**Tasks to perform**
A. Using the text on repeated biotin-PE measurement, decide whether each statement below agrees with it. Answer yes or no for each and quote the words that settle it.
(i) The beads were incubated with biotin-PE at five concentrations, in triplicates.
(ii) The assay was read out on a Luminex 200 reader.
(iii) The five-parametric logistic fit used the data from the last measurement.
B. Answer these questions from the text on repeated biotin-PE measurement:
(i) How long was the incubation period before the beads were removed?
(ii) How many times was the procedure repeated?
(iii) What total analyte decrease was observed after five assays?

**Text section**

Ambient analyte theory: repetitive measurement of biotin-PE from same sample. The diagram shows the results for five sequentially performed analyses of the same protein from the same sample from the same well. A model assay using biotin-PE and a biotin-specific capture antibody was used. Anti-biotin antibody-coated magnetic beads were incubated with biotin-PE at five different concentrations (300, 80, 20, 5, and 1 pm) in triplicates. After a 30-min incubation period, the beads were removed from the sample, and new antibody-coupled magnetic beads were added. This procedure was repeated four times, and the assay was read out on a Luminex 100 reader. No analyte limitations were detectable over the five measurements. The data from the first measurement were used for a five-parametric logistic fit. Using the parameters of this fit, the raw assay data were transformed to analyte concentrations (see Table III). After five assays, an analyte decrease of 20% was observed in total, suggesting a captured amount of less than 5% per assay.

Fig. 3.

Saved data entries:
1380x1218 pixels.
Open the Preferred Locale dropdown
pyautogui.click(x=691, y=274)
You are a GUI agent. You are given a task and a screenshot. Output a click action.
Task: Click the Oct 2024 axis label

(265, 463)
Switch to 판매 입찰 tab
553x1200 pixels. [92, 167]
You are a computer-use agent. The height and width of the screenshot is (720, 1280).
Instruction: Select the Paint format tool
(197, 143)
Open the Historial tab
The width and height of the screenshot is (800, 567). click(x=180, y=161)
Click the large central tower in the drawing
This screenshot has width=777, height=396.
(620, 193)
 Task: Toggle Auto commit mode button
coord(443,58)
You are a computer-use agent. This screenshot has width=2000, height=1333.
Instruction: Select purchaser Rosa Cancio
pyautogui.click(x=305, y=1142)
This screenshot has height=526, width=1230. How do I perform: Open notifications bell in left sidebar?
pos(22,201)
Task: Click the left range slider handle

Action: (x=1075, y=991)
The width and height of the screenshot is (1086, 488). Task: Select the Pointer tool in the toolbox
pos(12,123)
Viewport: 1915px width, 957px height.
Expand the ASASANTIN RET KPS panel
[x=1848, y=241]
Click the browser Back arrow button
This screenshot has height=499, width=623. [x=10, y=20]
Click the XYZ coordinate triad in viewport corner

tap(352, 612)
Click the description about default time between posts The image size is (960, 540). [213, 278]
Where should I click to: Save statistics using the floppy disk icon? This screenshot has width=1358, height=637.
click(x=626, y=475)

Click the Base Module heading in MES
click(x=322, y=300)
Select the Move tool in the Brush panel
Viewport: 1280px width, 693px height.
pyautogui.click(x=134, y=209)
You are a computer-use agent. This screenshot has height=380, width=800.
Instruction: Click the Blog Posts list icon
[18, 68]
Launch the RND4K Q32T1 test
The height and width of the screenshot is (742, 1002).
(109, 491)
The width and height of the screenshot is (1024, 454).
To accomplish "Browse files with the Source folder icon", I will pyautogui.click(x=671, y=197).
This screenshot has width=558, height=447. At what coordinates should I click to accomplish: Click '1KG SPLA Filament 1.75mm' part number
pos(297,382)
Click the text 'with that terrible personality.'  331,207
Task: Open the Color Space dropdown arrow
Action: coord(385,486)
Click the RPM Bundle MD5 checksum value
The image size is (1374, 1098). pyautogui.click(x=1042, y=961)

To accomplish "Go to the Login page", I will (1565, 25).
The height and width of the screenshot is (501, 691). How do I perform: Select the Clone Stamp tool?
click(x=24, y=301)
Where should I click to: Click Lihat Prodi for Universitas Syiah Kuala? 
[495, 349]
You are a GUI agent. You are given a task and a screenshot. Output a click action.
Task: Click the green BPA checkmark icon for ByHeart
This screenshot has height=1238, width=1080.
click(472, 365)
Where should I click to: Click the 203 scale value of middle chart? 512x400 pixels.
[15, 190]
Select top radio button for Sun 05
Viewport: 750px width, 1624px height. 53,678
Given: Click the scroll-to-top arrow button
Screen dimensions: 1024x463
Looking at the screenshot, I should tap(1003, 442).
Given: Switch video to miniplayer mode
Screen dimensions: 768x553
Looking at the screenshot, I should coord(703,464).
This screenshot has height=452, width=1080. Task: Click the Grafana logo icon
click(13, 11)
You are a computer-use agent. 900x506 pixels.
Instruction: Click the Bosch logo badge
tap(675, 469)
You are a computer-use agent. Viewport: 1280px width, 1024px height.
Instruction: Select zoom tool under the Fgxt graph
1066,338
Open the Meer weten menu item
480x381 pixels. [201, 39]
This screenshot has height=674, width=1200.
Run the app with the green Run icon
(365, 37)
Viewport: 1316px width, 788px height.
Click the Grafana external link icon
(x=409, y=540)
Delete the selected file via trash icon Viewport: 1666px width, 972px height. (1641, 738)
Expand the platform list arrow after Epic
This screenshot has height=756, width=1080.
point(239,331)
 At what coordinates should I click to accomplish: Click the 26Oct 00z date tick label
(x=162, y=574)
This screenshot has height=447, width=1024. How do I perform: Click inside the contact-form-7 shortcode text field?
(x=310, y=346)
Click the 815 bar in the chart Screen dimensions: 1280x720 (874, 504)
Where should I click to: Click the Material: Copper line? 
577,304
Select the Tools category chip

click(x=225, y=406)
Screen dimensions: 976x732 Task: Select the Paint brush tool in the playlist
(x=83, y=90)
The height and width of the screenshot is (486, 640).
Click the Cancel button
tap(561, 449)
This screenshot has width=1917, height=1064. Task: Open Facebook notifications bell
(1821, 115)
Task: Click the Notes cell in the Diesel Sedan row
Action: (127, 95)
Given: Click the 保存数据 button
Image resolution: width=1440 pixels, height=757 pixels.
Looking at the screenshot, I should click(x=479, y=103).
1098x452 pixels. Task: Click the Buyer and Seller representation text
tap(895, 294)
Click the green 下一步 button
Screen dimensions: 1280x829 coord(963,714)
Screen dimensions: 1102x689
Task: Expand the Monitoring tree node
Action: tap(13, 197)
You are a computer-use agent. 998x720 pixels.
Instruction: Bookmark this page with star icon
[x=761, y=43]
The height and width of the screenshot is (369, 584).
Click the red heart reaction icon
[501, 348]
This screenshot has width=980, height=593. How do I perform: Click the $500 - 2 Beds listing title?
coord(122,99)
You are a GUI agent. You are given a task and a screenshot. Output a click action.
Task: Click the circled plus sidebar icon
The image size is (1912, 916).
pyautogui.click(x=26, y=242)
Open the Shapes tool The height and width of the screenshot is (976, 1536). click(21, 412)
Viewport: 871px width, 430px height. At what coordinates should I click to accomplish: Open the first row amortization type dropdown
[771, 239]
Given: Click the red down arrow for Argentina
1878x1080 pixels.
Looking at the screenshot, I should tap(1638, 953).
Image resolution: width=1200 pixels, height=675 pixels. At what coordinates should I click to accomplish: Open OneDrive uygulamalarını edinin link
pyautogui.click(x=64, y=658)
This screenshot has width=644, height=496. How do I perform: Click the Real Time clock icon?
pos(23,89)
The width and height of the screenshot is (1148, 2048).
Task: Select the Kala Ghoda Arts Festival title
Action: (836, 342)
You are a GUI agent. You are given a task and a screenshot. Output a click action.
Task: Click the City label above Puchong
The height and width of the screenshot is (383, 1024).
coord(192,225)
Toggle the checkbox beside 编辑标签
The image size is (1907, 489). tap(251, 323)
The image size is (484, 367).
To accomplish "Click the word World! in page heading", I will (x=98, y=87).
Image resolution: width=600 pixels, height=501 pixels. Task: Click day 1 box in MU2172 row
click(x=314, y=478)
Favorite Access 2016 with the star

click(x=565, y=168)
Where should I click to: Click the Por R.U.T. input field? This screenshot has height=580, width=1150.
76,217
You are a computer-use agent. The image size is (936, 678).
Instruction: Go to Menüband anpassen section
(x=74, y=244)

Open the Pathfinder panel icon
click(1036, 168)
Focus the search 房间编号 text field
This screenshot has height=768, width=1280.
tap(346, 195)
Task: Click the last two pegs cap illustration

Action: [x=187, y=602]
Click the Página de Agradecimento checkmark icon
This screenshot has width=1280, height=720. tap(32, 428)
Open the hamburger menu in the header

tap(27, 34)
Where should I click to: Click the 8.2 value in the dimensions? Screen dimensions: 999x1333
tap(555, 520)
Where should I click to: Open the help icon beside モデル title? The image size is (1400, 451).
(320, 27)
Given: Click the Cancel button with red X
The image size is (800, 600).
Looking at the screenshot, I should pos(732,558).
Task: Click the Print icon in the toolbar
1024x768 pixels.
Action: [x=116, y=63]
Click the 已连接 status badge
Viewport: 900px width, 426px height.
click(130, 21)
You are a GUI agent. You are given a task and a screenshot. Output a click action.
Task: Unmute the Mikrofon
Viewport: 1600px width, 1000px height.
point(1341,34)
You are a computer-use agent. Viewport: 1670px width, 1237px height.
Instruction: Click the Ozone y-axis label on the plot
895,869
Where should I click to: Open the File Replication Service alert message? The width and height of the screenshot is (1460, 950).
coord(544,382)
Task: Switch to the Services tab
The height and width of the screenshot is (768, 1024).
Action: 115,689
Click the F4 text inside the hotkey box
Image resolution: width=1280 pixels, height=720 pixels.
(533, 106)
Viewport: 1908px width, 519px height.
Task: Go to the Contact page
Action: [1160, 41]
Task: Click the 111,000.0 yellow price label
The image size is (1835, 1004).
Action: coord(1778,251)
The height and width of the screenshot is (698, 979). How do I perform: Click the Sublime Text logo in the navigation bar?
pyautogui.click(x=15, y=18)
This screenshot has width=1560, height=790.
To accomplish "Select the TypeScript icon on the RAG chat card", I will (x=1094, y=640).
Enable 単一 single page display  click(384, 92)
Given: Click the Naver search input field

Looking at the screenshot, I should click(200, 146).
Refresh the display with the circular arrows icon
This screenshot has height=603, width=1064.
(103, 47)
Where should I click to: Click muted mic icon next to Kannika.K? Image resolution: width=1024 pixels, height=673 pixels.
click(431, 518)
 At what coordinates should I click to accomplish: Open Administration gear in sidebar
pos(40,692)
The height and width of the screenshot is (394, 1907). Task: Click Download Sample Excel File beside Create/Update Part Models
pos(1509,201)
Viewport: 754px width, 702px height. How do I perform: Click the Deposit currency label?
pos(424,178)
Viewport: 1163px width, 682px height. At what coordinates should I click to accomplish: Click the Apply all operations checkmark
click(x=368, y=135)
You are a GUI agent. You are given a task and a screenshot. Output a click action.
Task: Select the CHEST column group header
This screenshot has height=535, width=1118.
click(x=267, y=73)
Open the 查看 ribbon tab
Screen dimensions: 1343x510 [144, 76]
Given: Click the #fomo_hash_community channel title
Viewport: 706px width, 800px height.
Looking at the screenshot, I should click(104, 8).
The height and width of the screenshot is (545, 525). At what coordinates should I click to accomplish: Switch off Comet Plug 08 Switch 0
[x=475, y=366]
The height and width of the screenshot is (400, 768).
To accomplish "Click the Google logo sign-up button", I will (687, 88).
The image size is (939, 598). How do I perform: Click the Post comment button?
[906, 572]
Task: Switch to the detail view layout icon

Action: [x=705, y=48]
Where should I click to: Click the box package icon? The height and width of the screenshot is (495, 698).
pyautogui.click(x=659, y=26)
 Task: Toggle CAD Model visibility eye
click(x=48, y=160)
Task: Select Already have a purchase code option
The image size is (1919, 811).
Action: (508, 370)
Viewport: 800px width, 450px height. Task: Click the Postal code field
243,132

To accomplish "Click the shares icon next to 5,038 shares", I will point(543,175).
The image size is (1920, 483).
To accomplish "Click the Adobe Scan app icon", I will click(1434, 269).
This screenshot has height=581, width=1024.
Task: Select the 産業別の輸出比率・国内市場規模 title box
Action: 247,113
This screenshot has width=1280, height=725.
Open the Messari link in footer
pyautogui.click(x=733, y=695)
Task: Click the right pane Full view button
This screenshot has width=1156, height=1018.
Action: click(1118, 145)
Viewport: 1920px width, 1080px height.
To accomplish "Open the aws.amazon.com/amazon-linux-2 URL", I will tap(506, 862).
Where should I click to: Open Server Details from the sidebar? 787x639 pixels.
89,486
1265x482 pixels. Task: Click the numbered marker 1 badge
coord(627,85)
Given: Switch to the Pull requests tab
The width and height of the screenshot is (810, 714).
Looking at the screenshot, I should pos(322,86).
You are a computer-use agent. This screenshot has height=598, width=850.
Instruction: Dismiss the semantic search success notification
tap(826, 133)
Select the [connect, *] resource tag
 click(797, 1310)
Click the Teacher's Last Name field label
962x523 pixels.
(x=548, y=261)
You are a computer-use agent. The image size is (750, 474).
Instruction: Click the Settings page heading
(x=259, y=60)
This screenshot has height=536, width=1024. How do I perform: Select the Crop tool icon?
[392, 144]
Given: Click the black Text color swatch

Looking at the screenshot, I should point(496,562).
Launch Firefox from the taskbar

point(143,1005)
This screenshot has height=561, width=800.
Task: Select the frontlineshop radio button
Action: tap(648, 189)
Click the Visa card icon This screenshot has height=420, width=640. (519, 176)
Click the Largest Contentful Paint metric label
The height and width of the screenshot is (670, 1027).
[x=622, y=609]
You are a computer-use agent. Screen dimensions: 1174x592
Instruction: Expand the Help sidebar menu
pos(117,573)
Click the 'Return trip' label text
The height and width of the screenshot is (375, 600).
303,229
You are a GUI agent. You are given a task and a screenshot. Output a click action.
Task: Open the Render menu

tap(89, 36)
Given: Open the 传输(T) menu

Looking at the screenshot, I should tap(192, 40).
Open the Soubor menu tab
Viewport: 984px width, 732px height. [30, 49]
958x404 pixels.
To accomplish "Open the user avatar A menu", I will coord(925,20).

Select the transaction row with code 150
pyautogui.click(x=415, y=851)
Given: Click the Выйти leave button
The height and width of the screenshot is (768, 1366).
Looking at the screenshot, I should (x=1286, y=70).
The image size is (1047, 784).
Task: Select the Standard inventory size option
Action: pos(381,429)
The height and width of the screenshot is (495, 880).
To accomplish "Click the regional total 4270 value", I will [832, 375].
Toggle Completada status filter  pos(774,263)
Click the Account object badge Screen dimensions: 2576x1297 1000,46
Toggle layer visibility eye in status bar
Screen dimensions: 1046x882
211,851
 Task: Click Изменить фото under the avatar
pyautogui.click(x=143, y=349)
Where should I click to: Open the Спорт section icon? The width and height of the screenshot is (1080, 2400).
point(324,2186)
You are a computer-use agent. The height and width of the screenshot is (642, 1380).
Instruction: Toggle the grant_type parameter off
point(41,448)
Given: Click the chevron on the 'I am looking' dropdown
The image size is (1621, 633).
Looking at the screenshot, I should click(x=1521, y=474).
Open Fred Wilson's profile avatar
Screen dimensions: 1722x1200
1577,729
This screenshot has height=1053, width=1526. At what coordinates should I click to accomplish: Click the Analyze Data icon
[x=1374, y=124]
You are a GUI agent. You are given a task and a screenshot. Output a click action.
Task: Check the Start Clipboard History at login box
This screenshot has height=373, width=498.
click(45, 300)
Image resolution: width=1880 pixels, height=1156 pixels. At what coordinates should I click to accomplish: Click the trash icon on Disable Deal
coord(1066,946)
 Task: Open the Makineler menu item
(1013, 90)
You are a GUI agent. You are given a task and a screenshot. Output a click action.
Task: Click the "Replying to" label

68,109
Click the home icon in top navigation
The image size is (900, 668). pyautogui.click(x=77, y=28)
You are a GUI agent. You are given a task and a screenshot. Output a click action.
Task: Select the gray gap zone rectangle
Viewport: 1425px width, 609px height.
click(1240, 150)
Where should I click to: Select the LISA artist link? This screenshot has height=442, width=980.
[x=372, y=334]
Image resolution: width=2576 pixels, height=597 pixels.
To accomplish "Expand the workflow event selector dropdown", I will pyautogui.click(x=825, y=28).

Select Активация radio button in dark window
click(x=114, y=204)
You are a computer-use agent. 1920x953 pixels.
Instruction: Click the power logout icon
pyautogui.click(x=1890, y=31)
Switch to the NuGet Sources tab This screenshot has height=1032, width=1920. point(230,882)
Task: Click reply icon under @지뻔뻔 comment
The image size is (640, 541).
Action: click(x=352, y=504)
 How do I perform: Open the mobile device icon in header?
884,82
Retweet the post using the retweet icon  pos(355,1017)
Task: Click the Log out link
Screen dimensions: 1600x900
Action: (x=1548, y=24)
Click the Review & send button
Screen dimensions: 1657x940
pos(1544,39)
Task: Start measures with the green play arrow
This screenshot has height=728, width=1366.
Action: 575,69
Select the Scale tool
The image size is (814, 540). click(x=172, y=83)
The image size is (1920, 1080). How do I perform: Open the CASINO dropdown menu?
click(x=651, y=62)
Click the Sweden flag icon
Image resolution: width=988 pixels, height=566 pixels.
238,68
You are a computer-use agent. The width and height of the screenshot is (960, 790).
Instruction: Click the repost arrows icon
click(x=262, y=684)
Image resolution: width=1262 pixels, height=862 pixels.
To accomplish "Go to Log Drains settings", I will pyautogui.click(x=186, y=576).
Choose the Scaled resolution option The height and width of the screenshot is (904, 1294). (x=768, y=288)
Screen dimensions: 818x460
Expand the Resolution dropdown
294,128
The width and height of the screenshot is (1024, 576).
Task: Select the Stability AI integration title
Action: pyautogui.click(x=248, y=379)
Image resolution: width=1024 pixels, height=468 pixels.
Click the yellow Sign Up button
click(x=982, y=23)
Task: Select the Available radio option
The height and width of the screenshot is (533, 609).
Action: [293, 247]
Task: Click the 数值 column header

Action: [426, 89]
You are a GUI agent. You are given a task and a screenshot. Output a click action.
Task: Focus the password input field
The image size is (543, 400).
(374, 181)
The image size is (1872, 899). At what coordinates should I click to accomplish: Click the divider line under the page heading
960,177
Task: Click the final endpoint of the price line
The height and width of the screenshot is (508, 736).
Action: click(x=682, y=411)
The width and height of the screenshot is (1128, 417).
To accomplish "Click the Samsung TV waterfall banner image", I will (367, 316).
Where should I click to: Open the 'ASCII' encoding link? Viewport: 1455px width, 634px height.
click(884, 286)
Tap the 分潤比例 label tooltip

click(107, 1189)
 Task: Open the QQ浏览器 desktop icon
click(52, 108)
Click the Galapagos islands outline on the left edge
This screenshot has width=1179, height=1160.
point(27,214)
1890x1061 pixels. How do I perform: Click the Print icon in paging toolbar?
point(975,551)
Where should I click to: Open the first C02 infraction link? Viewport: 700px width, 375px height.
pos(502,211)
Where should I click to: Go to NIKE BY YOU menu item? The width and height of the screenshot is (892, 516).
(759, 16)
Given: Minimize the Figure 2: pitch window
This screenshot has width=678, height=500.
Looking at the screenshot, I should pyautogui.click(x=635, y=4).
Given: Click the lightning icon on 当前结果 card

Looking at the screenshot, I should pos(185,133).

**Task-by-task solutions**
A.
(i) Yes: "incubated with biotin-PE at five different concentrations (300, 80, 20, 5, and 1 pm) in triplicates"
(ii) No: "the assay was read out on a Luminex 100 reader"
(iii) No: "The data from the first measurement were used for a five-parametric logistic fit"

B.
(i) 30 minutes
(ii) Four times
(iii) 20%